Adams hoping ‘Slab’ Murphy won’t be election issue for SF
Sinn Féin leader says decison to call election is best one taken by Enda Kenny as Taoiseach
Sinn Féin leader Gerry Adams, deputy leader Mary Lou McDonald (left) and Dublin Fingal candidate Louise O’Reilly at Government Buildings in Dublin. Photograph: Brian Lawless/PA Wire.
Sinn Féin leader Gerry Adams has said he would not like to think prominent republican Thomas ‘Slab’ Murphy’s tax offences will become a big issue for the party in the general election campaign.
Mr Adams said he did not see a BBC Spotlight documentary on Tuesday night which explored what the recent conviction of Murphy, who Mr Adams subsequently described as a “good republican”, might mean for Sinn Féin in the election.
Asked at the party’s first press event since the election was announced if he thought Murphy would feature prominently during the campaign, he replied: “I wouldn’t like to think so and I didn’t see the programme”.
Regarding Murphy, he said: “He isn’t to my knowledge standing in the election.”
Murphy, of Ballybinaby, Hackballscross, Co Louth, is awaiting sentence after being found guilty by the Special Criminal Court in December of failing to furnish tax returns for nearly a decade from 1996.
Sinn Féin would “conclude on” its manifesto on Wednesday afternoon, Mr Adams said. He said the document was finished but “a small number of us have to sign off on it this afternoon”.
Mr Adams has previously said the abolition of the Special Criminal Court is one of his party’s “key objectives”, but may not appear in its general election manifesto.
Asked how many seats Sinn Féin might secure in the election, Mr Adams said he did not know but was hoping for more than 14, which is the party’s current tally.
“Any improvement on that would be a good day for us. A good day, if I may say so for the citizens of this State and of this island.”
He said Taoiseach Enda Kenny’s decision to call the election was probably the best decision he had made.
“We are hopeful that the people will make the right choices and will vote for our party and will vote for the Right 2 Change candidates to elect a progressive government,” he said.
Sinn Féin has signed up to the Right 2 Change policy principles, formulated after consultation with community groups, trade unionists, and independent politicians.
Mr Adams said Sinn Féin was committed to ending property tax and water charges. It had a plan for universal health care, for public services and social housing.
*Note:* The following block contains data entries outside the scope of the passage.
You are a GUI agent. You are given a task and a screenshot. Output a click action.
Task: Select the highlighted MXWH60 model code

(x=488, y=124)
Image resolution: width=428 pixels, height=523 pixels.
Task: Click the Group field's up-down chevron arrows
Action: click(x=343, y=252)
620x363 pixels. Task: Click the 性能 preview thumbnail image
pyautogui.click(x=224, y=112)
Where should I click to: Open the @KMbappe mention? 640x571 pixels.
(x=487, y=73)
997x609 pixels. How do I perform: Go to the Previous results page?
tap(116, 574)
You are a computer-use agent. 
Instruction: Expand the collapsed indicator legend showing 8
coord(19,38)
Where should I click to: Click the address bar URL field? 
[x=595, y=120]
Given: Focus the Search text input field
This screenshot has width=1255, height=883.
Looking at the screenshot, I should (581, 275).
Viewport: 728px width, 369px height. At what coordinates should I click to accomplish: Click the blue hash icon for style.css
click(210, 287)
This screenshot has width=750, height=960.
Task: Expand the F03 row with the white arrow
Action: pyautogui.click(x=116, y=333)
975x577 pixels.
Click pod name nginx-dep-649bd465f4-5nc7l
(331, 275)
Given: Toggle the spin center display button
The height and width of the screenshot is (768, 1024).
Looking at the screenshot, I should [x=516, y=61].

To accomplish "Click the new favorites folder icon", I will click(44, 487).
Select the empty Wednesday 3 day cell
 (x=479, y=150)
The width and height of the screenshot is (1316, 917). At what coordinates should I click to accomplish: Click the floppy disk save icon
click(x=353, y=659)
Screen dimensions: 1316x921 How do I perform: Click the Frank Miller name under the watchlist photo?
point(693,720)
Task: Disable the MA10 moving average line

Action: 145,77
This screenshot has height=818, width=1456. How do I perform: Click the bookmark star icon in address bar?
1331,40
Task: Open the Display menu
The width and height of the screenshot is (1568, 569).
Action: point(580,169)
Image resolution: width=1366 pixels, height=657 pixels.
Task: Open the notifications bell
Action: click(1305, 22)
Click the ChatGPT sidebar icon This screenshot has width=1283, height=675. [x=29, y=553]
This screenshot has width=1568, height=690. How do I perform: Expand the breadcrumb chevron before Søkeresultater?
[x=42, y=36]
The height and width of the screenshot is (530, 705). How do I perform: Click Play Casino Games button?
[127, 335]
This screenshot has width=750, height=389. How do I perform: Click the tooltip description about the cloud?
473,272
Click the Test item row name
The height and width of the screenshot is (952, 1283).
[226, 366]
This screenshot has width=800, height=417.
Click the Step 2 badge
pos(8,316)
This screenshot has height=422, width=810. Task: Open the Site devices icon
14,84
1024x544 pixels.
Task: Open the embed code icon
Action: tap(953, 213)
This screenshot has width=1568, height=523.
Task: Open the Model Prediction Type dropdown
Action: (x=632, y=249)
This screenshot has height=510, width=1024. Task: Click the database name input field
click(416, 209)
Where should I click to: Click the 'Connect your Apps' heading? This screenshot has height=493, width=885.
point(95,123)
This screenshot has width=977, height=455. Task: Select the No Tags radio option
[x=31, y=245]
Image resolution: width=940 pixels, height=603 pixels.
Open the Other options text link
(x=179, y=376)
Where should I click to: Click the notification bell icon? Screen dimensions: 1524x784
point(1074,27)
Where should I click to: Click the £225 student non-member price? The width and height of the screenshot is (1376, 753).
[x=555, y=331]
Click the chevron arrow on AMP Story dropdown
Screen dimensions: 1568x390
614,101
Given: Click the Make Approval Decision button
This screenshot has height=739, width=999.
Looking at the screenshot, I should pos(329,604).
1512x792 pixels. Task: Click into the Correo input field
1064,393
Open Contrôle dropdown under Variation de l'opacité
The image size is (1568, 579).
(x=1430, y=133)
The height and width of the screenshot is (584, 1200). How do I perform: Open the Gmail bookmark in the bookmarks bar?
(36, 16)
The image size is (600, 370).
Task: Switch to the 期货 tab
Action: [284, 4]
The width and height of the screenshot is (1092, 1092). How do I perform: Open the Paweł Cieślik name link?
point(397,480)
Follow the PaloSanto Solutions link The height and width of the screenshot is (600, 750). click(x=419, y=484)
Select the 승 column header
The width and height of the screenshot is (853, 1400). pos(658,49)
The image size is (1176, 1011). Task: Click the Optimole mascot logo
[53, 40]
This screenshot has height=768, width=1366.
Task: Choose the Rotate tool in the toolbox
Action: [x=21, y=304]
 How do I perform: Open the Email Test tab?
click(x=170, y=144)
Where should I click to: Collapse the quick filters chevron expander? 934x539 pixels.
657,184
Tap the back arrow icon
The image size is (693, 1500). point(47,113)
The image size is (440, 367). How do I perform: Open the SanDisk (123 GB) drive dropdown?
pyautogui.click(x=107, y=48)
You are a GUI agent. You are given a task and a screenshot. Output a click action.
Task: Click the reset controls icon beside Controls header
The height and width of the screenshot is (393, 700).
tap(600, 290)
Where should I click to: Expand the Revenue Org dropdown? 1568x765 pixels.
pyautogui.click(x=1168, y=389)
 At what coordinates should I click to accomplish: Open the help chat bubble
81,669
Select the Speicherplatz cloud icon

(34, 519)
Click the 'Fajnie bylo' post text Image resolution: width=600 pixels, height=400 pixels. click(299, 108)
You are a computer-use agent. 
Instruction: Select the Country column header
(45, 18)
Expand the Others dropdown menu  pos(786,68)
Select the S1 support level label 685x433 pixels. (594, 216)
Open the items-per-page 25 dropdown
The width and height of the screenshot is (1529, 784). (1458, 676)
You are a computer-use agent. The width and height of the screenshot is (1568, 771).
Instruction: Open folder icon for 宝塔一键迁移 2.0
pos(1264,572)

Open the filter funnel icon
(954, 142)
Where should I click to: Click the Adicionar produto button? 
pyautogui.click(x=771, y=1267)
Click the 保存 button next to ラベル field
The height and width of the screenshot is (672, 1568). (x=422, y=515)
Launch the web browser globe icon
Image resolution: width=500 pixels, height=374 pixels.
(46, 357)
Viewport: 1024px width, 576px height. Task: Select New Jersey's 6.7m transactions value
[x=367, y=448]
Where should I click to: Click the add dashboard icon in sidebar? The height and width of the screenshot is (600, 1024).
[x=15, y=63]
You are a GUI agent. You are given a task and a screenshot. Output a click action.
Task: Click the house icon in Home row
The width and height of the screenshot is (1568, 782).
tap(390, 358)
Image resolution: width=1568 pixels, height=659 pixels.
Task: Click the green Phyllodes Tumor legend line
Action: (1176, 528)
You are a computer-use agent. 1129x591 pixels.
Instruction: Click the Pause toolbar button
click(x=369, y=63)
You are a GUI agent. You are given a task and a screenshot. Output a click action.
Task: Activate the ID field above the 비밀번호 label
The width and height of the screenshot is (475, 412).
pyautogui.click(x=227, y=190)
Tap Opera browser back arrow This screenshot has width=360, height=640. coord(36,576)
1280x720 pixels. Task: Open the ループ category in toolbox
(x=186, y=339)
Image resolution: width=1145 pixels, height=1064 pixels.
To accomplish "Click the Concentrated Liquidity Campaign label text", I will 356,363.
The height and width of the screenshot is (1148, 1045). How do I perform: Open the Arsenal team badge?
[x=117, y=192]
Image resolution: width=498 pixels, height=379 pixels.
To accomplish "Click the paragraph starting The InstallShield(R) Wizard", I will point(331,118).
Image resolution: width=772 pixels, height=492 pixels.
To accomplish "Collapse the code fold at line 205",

“Essentially this is a choice between whether you want a society which is fair and equal or whether we have more of the same that we’ve seen under Fine Gael and Labour.”
Mr Adams said his party had never been against wealth. During the “Celtic Tiger” years, Sinn Féin had argued for surplus funds to be invested in infrastructure, public services and sustainable jobs, he said.
“What we’re seeing now is boom and bust. As you would manage your own household we think you need to be prudent. We think we’re being very fiscally responsible.”
Mr Adams said he would like to serve the people in whatever capacity they wanted. “If it’s their wish I would come forward and serve them in a capacity as Taoiseach.”
His party was offering a “republican alternative” to the outgoing Government, he added.
He was joined by Sinn Féin deputy leader Mary Lou McDonald, finance spokesman Pearse Doherty and Dublin Fingal candidate Louise O’Reilly at the event outside Government Buildings.